In the United States, this man would have been quickly evaluated by ED physicians and trauma surgeons. He would have already been in a cervical collar, hooked up to vital sign monitoring, and an endless array of X-rays and a head CT would have been performed within an hour – if not minutes – after he arrived for medical evaluation. In Liberia, Gia and I, two resident physicians in Internal Medicine, were now asked to become the ED physician and the trauma surgeon. We used purely physical diagnosis skills to note that he had left sided hyperreflexia, a clavicle fracture, and bilateral pneumothoraces. He also likely had a brain hemorrhage although no CT can be obtained. We consulted the general surgeon at MTMH, who came quickly, to assist in the evaluation.
This sad case illustrates what I know Gia and I will continue to struggle with while we are seeing patients here in Liberia, and that is the lack of resources and infrastructure to be able to care for patients the best we possibly can. Knowing that this same patient, if he had presented to a US Hospital, would most likely be in the trauma ICU with continuous vital sign monitoring, one nurse caring for him 24 hours a day, radiology and laboratory capabilities, and trauma surgery expertise, but is instead in the medical male ward in Liberia with no continuous monitoring, one nurse who is caring for not only him but 10 other patients, and no radiology and limited labs, is frustrating and unjust. It is these feelings that I believe will continue to make both of us pause, reflect, and consider how we can make this wide divide in health care narrower.
Friday, February 13, 2009
Everything's Fah-Fah
We arrived in Zwedru, located in the southeastern corner of Liberia on Wednesday, February 11. After a ride through Liberia’s country side, we were greeted warmly by Tiyatien’s staff members, including Project Coordinator Weafus Quitoe and Technical Advisor Bernard Togba. First impressions last, and our first impression of Liberians are of warmth, openness, friendliness, and charisma. We were treated to a meal of cassava leaves with game (i.e. venison) and rice. After our stomachs were full, our hosts took us on a tour of Zwedru, including the center of town, or the “triangle,” which boasts street side shops, cell phone charger booths, and bars. We arrived on Armed Forces Day, a national holiday, so the night was not as lively as it would be on any other night, but still, the streets were buzzing with activity.

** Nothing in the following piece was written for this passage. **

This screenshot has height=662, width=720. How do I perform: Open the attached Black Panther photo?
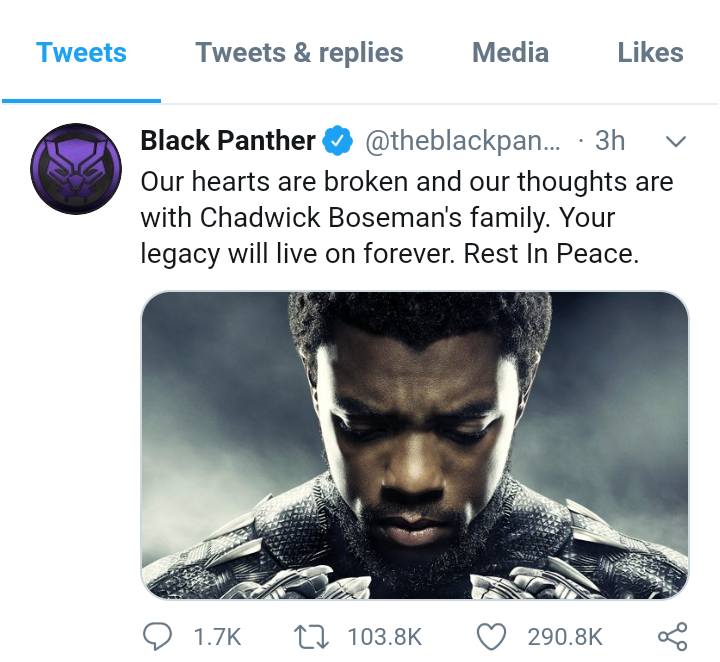point(414,445)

Gia and I are staying at the Tiyatien Guest House, located across the road from Tiyatien Health's Office and only a short five minute walk from Marth Tubman Memorial Hospital. While accommodations are sparse, they are comfortable. We are thankful to be surrounded by such good company in our Liberian hosts, who have made us feel at home and free (as they like to say here in Zwedru). We are both fah-fah (translation from Liberian English - We are both cool and everything's okay).